Monday, November 23, 2009

Goodbye Millenium Goals?

This new report by Jakob Vestergaard and Martin Højland of the Danish Institute for International Studies examines claims about the magnitude of illicit financial flows from developing countries and concludes that tackling these flows is a crucial part of the poverty alleviation agenda.

In their starkly worded opening section the authors note:

If the UN Millenium Development Goals are to be reached by 2015, development aid needs to be tripled - which is most unlikely. Instead, countries should unite in a concerted mulitlateral effort to combat illiict financial flows: for every dollar poor countries receive in development assistance, more than eight dollars are illegally transferred back to rich countries, most of it in order to avoid local taxation. Effectively combating these illicit financial flows would generate more financial resources for development than foreign aid is likely to ever do - and help build a sustainable tax base in developing countries for the benefit of future development efforts.
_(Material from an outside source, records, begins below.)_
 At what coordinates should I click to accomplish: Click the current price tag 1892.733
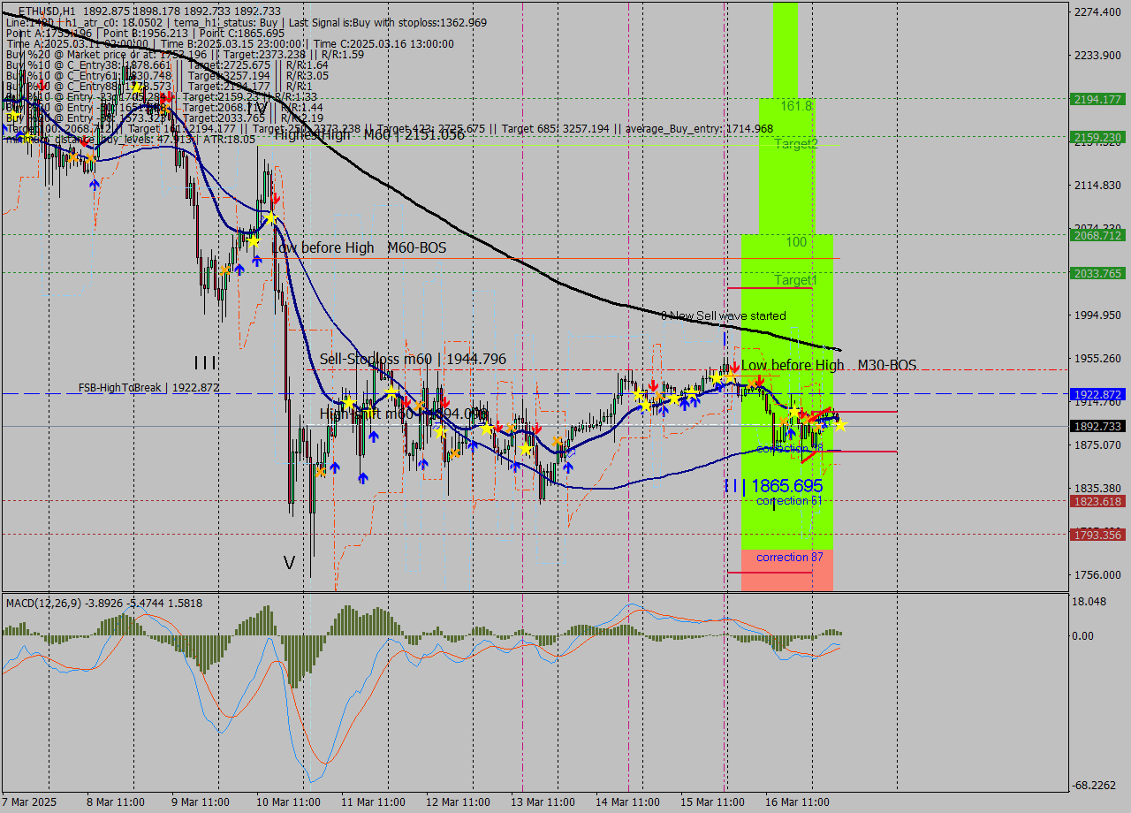1097,426
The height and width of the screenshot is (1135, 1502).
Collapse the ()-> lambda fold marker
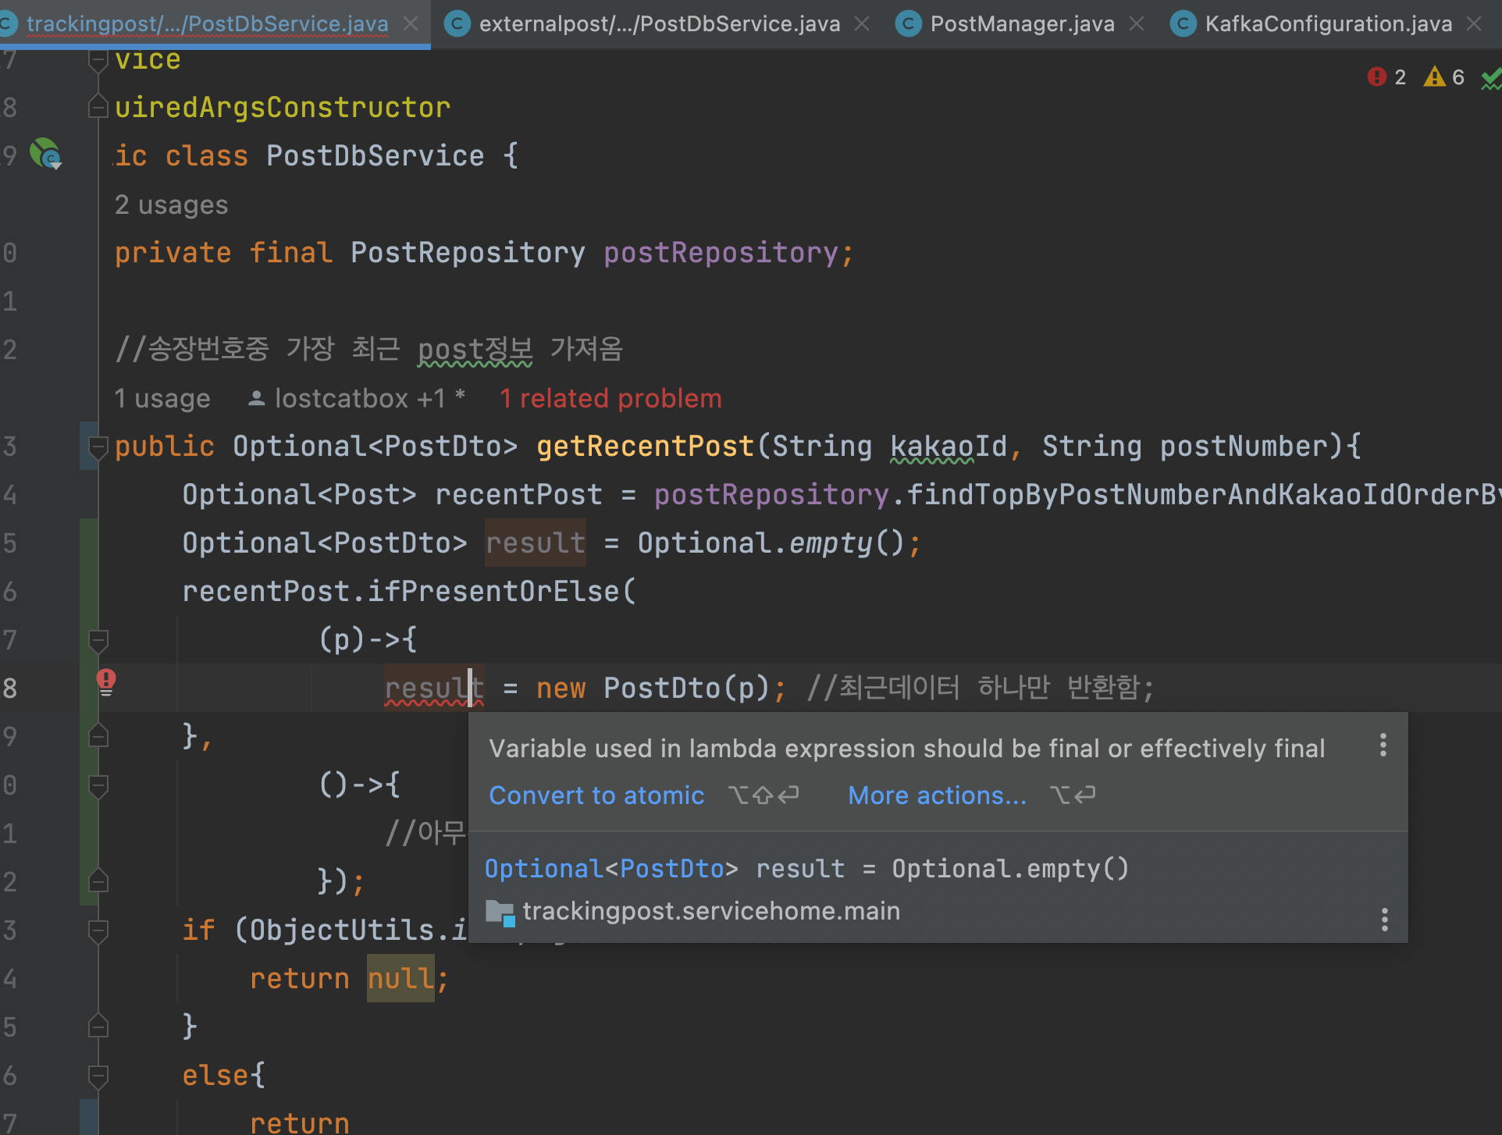click(x=98, y=786)
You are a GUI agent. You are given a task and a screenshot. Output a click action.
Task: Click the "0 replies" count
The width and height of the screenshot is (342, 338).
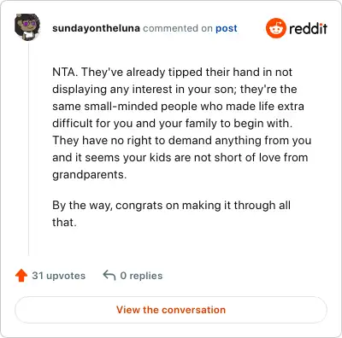pos(141,276)
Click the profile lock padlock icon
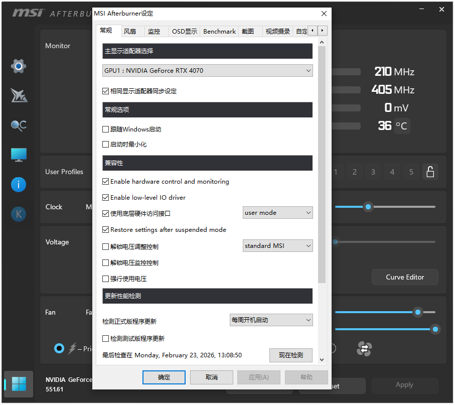 (x=430, y=172)
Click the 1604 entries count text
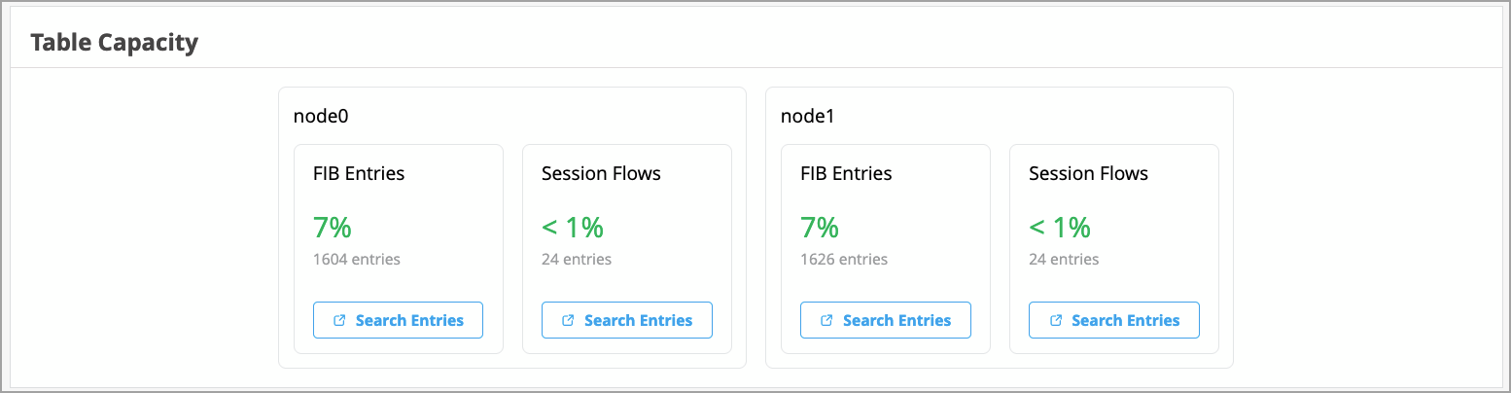This screenshot has height=393, width=1511. coord(357,260)
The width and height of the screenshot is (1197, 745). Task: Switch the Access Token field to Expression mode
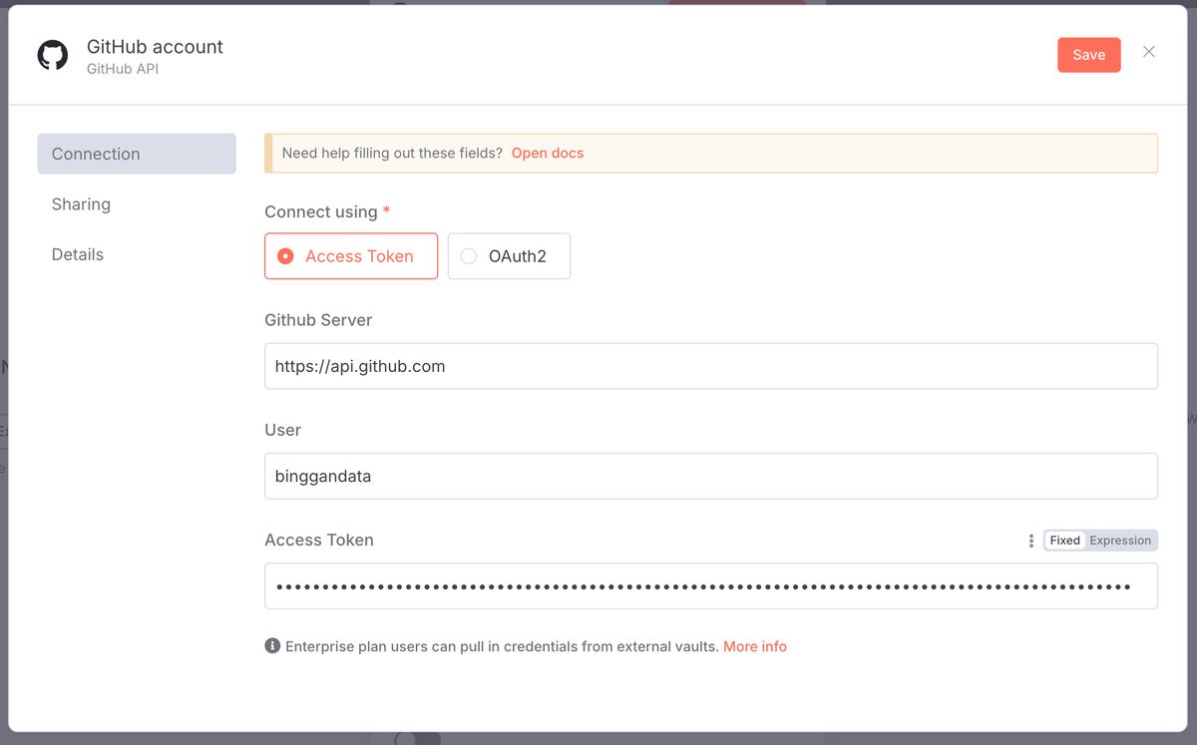tap(1120, 540)
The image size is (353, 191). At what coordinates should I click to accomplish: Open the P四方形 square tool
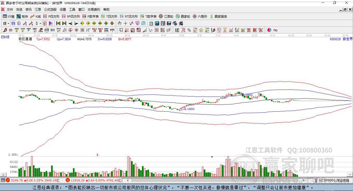51,16
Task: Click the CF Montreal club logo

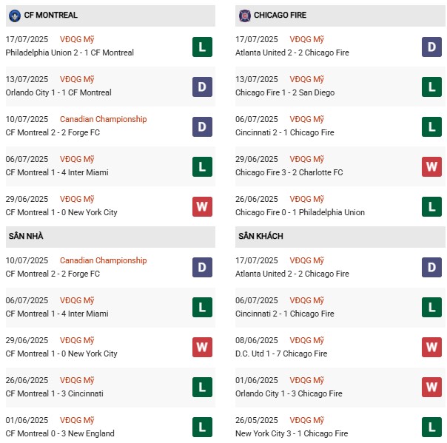Action: (14, 16)
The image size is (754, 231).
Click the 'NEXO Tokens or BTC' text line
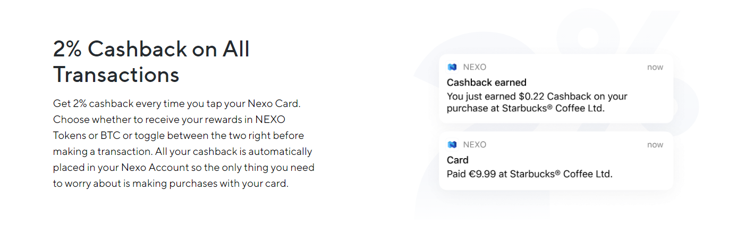179,135
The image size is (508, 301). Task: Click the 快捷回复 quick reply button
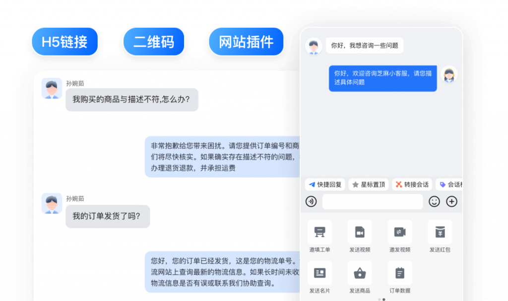pos(325,185)
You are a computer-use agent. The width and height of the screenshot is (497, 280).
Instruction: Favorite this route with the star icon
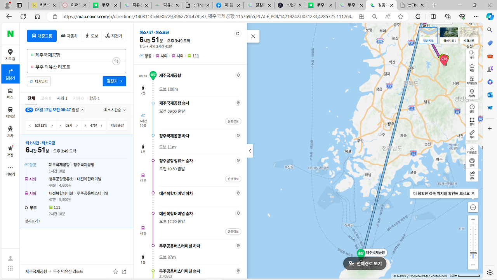tap(115, 271)
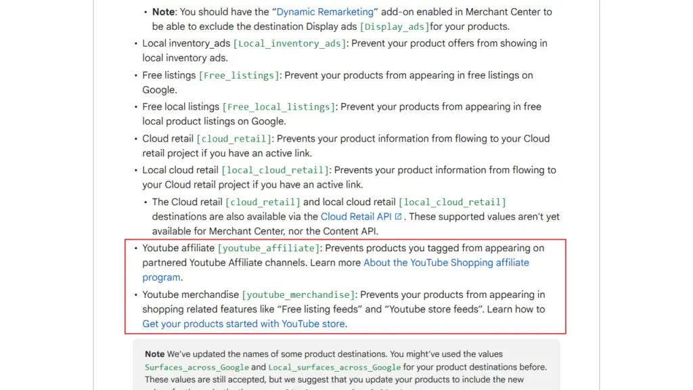This screenshot has height=390, width=693.
Task: Click the [Free_listings] code value
Action: [x=238, y=76]
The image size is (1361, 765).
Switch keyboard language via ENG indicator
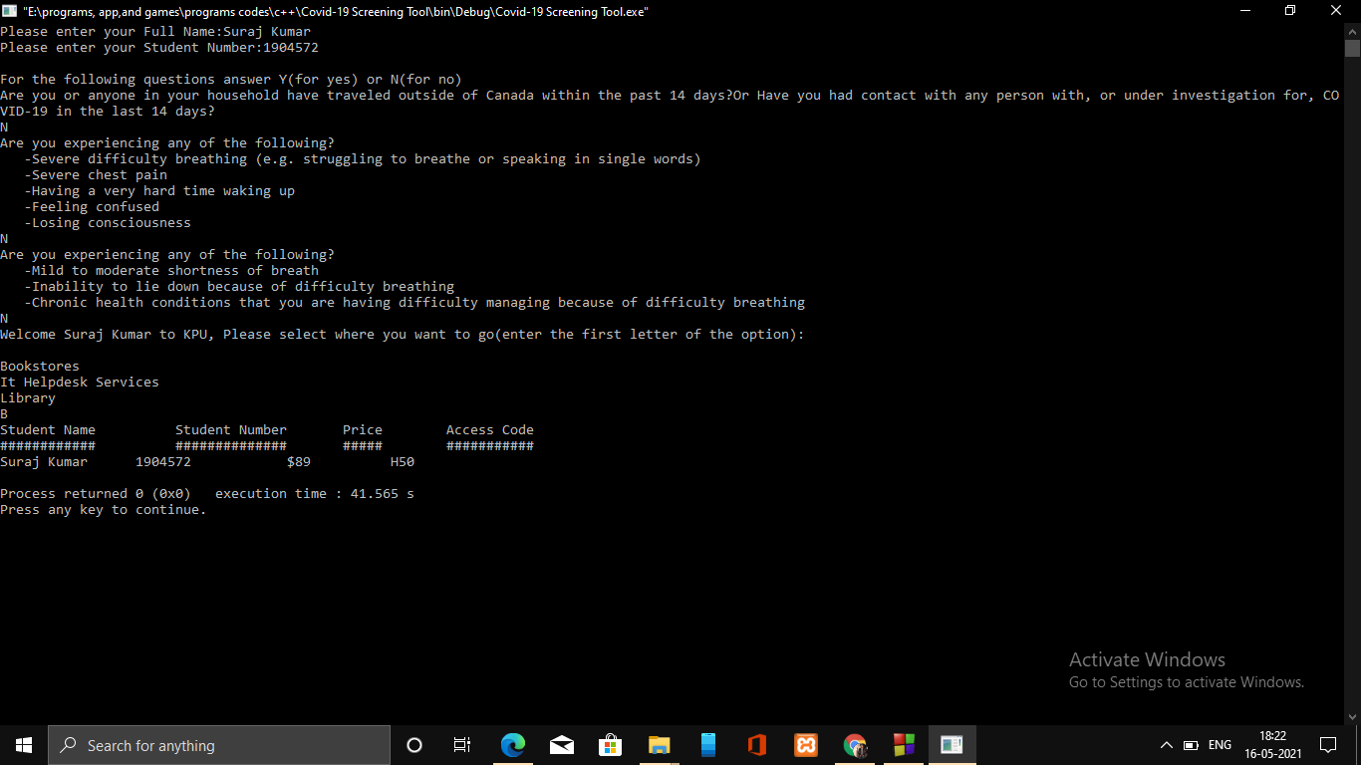(1219, 744)
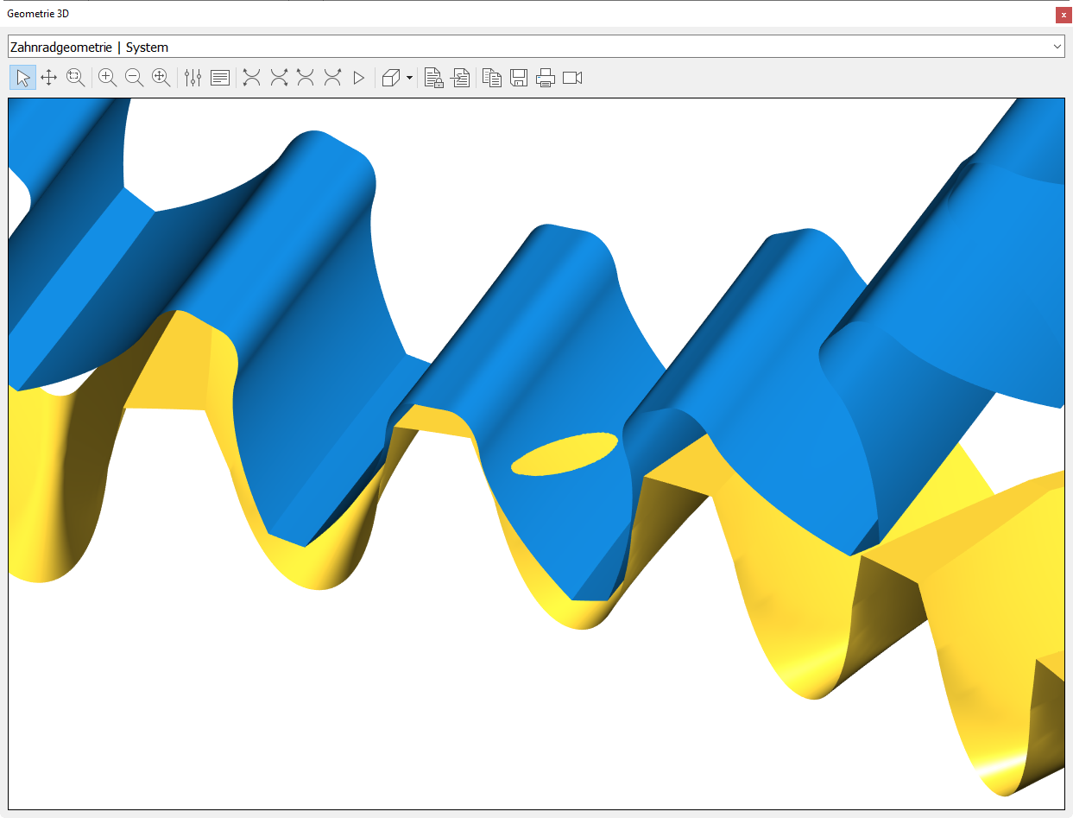
Task: Click the locked document icon
Action: (433, 78)
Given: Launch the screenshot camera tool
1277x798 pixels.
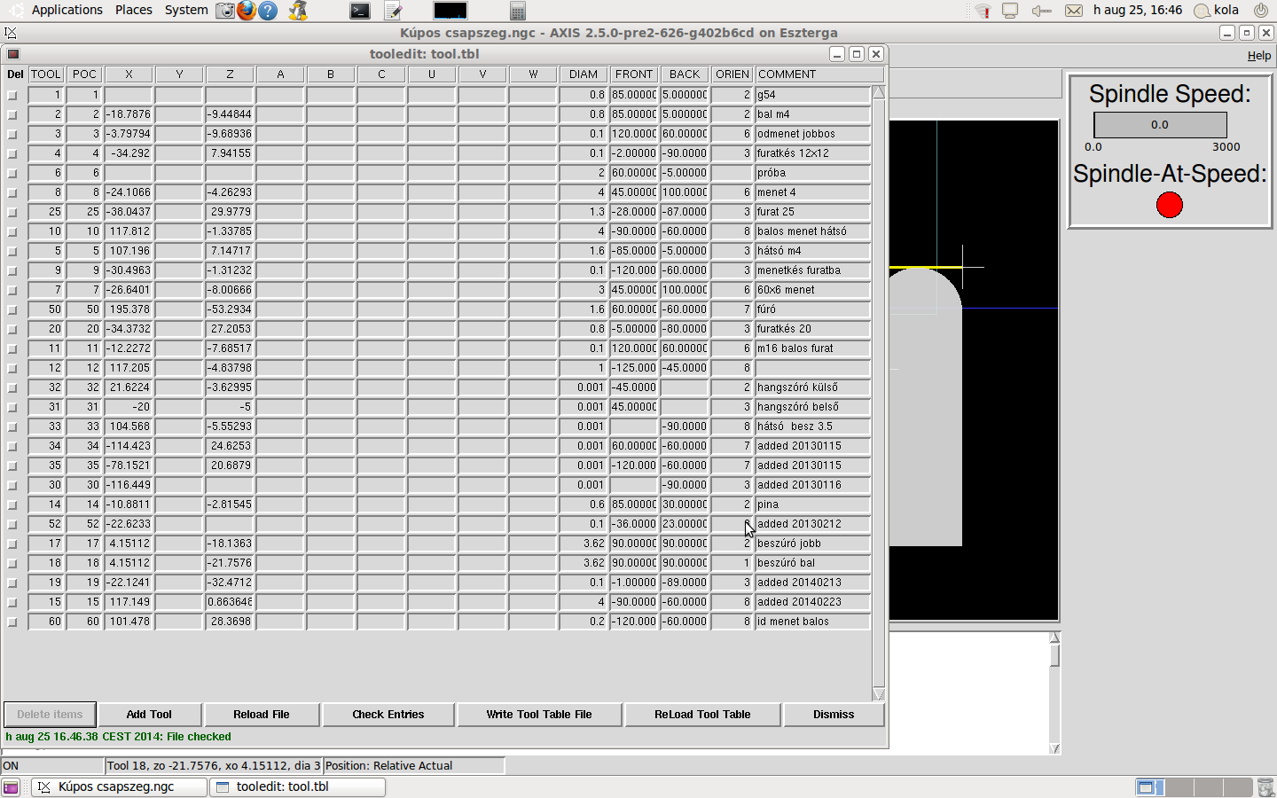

This single paragraph lays bare the core of the development problem which TJN has been highlighting since our launch in 2003. Until such time as effective measures are taken to combat the abusive practices that both encourage and facilitate illicit financial flows, efforts to generate sustainable societies and economies in poorer countries are doomed to failure.

Vestergaard and Højland's policy recommendations are also very much aligned with the TJN policy agenda:

1. Developed countries should immediately and consistently assist developing countries in combating tax evasion practices by multinational companies;

2. Country-by-country reporting should hence be compulsory for all multinational corporations to increase transparency on sales, profits and taxes paid in all the jurisdictions where they operate;

3. Tax authorities in all countries should enhance their exchange of information in a joint effort to combat tax evasion;

4. Donors should fund capacity building for tax collection in developing countries so as to establish a foundation for independent financing of future development efforts.

Good to see that this agenda is taking root.